What is required. Render all of the data below as a Markdown table with two columns, No. and Line, giving each line its own numbered row and leaving out any blank lines.

Raw data.

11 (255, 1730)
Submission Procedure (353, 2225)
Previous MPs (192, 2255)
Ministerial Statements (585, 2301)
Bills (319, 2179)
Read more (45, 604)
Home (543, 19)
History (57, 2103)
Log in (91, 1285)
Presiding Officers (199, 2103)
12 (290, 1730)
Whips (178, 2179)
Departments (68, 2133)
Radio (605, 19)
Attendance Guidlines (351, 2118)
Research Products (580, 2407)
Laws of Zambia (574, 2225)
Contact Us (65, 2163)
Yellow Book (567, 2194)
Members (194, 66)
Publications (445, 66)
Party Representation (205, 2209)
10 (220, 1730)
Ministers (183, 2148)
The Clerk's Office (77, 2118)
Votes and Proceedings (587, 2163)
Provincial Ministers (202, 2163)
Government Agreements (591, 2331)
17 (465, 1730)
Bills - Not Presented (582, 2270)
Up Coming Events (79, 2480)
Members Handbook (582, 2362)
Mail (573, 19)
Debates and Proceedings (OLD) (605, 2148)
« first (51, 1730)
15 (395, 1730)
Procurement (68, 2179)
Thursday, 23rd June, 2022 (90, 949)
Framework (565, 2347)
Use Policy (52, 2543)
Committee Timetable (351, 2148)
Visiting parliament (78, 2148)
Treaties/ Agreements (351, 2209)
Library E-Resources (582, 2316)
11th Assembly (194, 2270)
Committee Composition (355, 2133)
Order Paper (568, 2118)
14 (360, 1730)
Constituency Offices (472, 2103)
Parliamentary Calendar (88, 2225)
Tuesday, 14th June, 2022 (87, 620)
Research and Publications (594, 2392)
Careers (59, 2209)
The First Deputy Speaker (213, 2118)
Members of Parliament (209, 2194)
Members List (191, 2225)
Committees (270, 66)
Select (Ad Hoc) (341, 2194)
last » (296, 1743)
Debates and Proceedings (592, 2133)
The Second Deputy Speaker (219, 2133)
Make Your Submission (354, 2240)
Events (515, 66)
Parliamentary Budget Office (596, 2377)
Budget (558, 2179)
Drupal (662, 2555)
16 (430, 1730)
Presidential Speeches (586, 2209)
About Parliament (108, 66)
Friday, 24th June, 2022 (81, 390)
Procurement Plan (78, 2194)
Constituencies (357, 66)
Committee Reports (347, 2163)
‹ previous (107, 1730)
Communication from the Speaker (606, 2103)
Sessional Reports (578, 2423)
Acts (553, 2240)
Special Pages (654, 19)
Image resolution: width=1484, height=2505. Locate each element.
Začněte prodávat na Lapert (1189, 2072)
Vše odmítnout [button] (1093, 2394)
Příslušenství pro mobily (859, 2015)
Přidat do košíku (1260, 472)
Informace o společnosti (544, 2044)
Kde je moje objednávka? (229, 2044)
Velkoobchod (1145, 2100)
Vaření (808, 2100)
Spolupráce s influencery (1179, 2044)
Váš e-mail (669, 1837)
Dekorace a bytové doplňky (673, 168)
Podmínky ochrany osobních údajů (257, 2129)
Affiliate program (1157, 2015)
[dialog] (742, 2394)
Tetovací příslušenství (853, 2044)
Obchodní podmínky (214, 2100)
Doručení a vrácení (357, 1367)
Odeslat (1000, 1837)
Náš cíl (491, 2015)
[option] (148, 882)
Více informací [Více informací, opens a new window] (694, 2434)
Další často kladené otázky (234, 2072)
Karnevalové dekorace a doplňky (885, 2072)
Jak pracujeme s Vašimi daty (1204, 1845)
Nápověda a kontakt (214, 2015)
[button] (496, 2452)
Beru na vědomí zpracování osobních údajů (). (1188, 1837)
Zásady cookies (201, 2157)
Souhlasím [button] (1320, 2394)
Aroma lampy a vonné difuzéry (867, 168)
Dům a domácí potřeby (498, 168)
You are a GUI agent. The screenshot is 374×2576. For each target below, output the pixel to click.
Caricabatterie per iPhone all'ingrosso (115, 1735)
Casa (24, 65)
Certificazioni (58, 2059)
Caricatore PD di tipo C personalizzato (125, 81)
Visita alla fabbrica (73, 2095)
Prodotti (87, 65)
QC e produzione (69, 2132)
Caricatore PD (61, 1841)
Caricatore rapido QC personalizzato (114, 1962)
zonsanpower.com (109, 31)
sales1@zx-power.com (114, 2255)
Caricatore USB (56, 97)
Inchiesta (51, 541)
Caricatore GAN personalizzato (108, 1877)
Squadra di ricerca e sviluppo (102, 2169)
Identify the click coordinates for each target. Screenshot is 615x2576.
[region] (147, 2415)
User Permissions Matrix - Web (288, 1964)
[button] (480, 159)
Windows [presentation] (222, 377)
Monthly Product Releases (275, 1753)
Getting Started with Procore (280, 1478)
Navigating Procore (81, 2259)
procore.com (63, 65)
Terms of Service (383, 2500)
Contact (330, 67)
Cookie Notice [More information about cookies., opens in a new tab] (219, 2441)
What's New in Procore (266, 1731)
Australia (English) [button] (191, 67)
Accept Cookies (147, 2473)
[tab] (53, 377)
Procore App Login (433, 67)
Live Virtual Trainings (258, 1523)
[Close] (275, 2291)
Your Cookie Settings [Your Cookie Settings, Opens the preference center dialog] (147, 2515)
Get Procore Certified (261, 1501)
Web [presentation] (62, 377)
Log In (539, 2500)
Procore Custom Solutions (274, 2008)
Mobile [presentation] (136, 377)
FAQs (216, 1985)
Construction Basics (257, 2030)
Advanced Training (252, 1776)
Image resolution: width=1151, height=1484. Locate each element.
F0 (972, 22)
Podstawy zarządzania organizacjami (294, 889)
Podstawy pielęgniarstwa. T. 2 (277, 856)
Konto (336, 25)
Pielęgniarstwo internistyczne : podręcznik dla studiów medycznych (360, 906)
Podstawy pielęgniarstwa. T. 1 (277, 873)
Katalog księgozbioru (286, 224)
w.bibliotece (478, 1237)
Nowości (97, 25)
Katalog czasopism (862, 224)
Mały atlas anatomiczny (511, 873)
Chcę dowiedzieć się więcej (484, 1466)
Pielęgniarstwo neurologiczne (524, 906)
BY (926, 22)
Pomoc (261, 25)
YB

The answer.
| No. | Line |
|---|---|
| 1 | 11 (255, 1730) |
| 2 | Submission Procedure (353, 2225) |
| 3 | Previous MPs (192, 2255) |
| 4 | Ministerial Statements (585, 2301) |
| 5 | Bills (319, 2179) |
| 6 | Read more (45, 604) |
| 7 | Home (543, 19) |
| 8 | History (57, 2103) |
| 9 | Log in (91, 1285) |
| 10 | Presiding Officers (199, 2103) |
| 11 | 12 (290, 1730) |
| 12 | Whips (178, 2179) |
| 13 | Departments (68, 2133) |
| 14 | Radio (605, 19) |
| 15 | Attendance Guidlines (351, 2118) |
| 16 | Research Products (580, 2407) |
| 17 | Laws of Zambia (574, 2225) |
| 18 | Contact Us (65, 2163) |
| 19 | Yellow Book (567, 2194) |
| 20 | Members (194, 66) |
| 21 | Publications (445, 66) |
| 22 | Party Representation (205, 2209) |
| 23 | 10 (220, 1730) |
| 24 | Ministers (183, 2148) |
| 25 | The Clerk's Office (77, 2118) |
| 26 | Votes and Proceedings (587, 2163) |
| 27 | Provincial Ministers (202, 2163) |
| 28 | Government Agreements (591, 2331) |
| 29 | 17 (465, 1730) |
| 30 | Bills - Not Presented (582, 2270) |
| 31 | Up Coming Events (79, 2480) |
| 32 | Members Handbook (582, 2362) |
| 33 | Mail (573, 19) |
| 34 | Debates and Proceedings (OLD) (605, 2148) |
| 35 | « first (51, 1730) |
| 36 | 15 (395, 1730) |
| 37 | Procurement (68, 2179) |
| 38 | Thursday, 23rd June, 2022 (90, 949) |
| 39 | Framework (565, 2347) |
| 40 | Use Policy (52, 2543) |
| 41 | Committee Timetable (351, 2148) |
| 42 | Visiting parliament (78, 2148) |
| 43 | Treaties/ Agreements (351, 2209) |
| 44 | Library E-Resources (582, 2316) |
| 45 | 11th Assembly (194, 2270) |
| 46 | Committee Composition (355, 2133) |
| 47 | Order Paper (568, 2118) |
| 48 | 14 (360, 1730) |
| 49 | Constituency Offices (472, 2103) |
| 50 | Parliamentary Calendar (88, 2225) |
| 51 | Tuesday, 14th June, 2022 (87, 620) |
| 52 | Research and Publications (594, 2392) |
| 53 | Careers (59, 2209) |
| 54 | The First Deputy Speaker (213, 2118) |
| 55 | Members of Parliament (209, 2194) |
| 56 | Members List (191, 2225) |
| 57 | Committees (270, 66) |
| 58 | Select (Ad Hoc) (341, 2194) |
| 59 | last » (296, 1743) |
| 60 | Debates and Proceedings (592, 2133) |
| 61 | The Second Deputy Speaker (219, 2133) |
| 62 | Make Your Submission (354, 2240) |
| 63 | Events (515, 66) |
| 64 | Parliamentary Budget Office (596, 2377) |
| 65 | Budget (558, 2179) |
| 66 | Drupal (662, 2555) |
| 67 | 16 (430, 1730) |
| 68 | Presidential Speeches (586, 2209) |
| 69 | About Parliament (108, 66) |
| 70 | Friday, 24th June, 2022 (81, 390) |
| 71 | Procurement Plan (78, 2194) |
| 72 | Constituencies (357, 66) |
| 73 | Committee Reports (347, 2163) |
| 74 | ‹ previous (107, 1730) |
| 75 | Communication from the Speaker (606, 2103) |
| 76 | Sessional Reports (578, 2423) |
| 77 | Acts (553, 2240) |
| 78 | Special Pages (654, 19) |
| 79 | Image resolution: width=1484, height=2505. Locate each element. |
| 80 | Začněte prodávat na Lapert (1189, 2072) |
| 81 | Vše odmítnout [button] (1093, 2394) |
| 82 | Příslušenství pro mobily (859, 2015) |
| 83 | Přidat do košíku (1260, 472) |
| 84 | Informace o společnosti (544, 2044) |
| 85 | Kde je moje objednávka? (229, 2044) |
| 86 | Velkoobchod (1145, 2100) |
| 87 | Vaření (808, 2100) |
| 88 | Spolupráce s influencery (1179, 2044) |
| 89 | Váš e-mail (669, 1837) |
| 90 | Dekorace a bytové doplňky (673, 168) |
| 91 | Podmínky ochrany osobních údajů (257, 2129) |
| 92 | Affiliate program (1157, 2015) |
| 93 | [dialog] (742, 2394) |
| 94 | Tetovací příslušenství (853, 2044) |
| 95 | Obchodní podmínky (214, 2100) |
| 96 | Doručení a vrácení (357, 1367) |
| 97 | Odeslat (1000, 1837) |
| 98 | Náš cíl (491, 2015) |
| 99 | [option] (148, 882) |
| 100 | Více informací [Více informací, opens a new window] (694, 2434) |
| 101 | Další často kladené otázky (234, 2072) |
| 102 | Karnevalové dekorace a doplňky (885, 2072) |
| 103 | Jak pracujeme s Vašimi daty (1204, 1845) |
| 104 | Nápověda a kontakt (214, 2015) |
| 105 | [button] (496, 2452) |
| 106 | Beru na vědomí zpracování osobních údajů (). (1188, 1837) |
| 107 | Zásady cookies (201, 2157) |
| 108 | Souhlasím [button] (1320, 2394) |
| 109 | Aroma lampy a vonné difuzéry (867, 168) |
| 110 | Dům a domácí potřeby (498, 168) |
| 111 | You are a GUI agent. The screenshot is 374×2576. For each target below, output the pixel to click. |
| 112 | Caricabatterie per iPhone all'ingrosso (115, 1735) |
| 113 | Casa (24, 65) |
| 114 | Certificazioni (58, 2059) |
| 115 | Caricatore PD di tipo C personalizzato (125, 81) |
| 116 | Visita alla fabbrica (73, 2095) |
| 117 | Prodotti (87, 65) |
| 118 | QC e produzione (69, 2132) |
| 119 | Caricatore PD (61, 1841) |
| 120 | Caricatore rapido QC personalizzato (114, 1962) |
| 121 | zonsanpower.com (109, 31) |
| 122 | sales1@zx-power.com (114, 2255) |
| 123 | Caricatore USB (56, 97) |
| 124 | Inchiesta (51, 541) |
| 125 | Caricatore GAN personalizzato (108, 1877) |
| 126 | Squadra di ricerca e sviluppo (102, 2169) |
| 127 | Identify the click coordinates for each target. Screenshot is 615x2576. |
| 128 | [region] (147, 2415) |
| 129 | User Permissions Matrix - Web (288, 1964) |
| 130 | [button] (480, 159) |
| 131 | Windows [presentation] (222, 377) |
| 132 | Monthly Product Releases (275, 1753) |
| 133 | Getting Started with Procore (280, 1478) |
| 134 | Navigating Procore (81, 2259) |
| 135 | procore.com (63, 65) |
| 136 | Terms of Service (383, 2500) |
| 137 | Contact (330, 67) |
| 138 | Cookie Notice [More information about cookies., opens in a new tab] (219, 2441) |
| 139 | What's New in Procore (266, 1731) |
| 140 | Australia (English) [button] (191, 67) |
| 141 | Accept Cookies (147, 2473) |
| 142 | [tab] (53, 377) |
| 143 | Procore App Login (433, 67) |
| 144 | Live Virtual Trainings (258, 1523) |
| 145 | [Close] (275, 2291) |
| 146 | Your Cookie Settings [Your Cookie Settings, Opens the preference center dialog] (147, 2515) |
| 147 | Get Procore Certified (261, 1501) |
| 148 | Web [presentation] (62, 377) |
| 149 | Log In (539, 2500) |
| 150 | Procore Custom Solutions (274, 2008) |
| 151 | Mobile [presentation] (136, 377) |
| 152 | FAQs (216, 1985) |
| 153 | Construction Basics (257, 2030) |
| 154 | Advanced Training (252, 1776) |
| 155 | Image resolution: width=1151, height=1484. Locate each element. |
| 156 | F0 (972, 22) |
| 157 | Podstawy zarządzania organizacjami (294, 889) |
| 158 | Podstawy pielęgniarstwa. T. 2 (277, 856) |
| 159 | Konto (336, 25) |
| 160 | Pielęgniarstwo internistyczne : podręcznik dla studiów medycznych (360, 906) |
| 161 | Podstawy pielęgniarstwa. T. 1 (277, 873) |
| 162 | Katalog księgozbioru (286, 224) |
| 163 | w.bibliotece (478, 1237) |
| 164 | Nowości (97, 25) |
| 165 | Katalog czasopism (862, 224) |
| 166 | Mały atlas anatomiczny (511, 873) |
| 167 | Chcę dowiedzieć się więcej (484, 1466) |
| 168 | Pielęgniarstwo neurologiczne (524, 906) |
| 169 | BY (926, 22) |
| 170 | Pomoc (261, 25) |
| 171 | YB |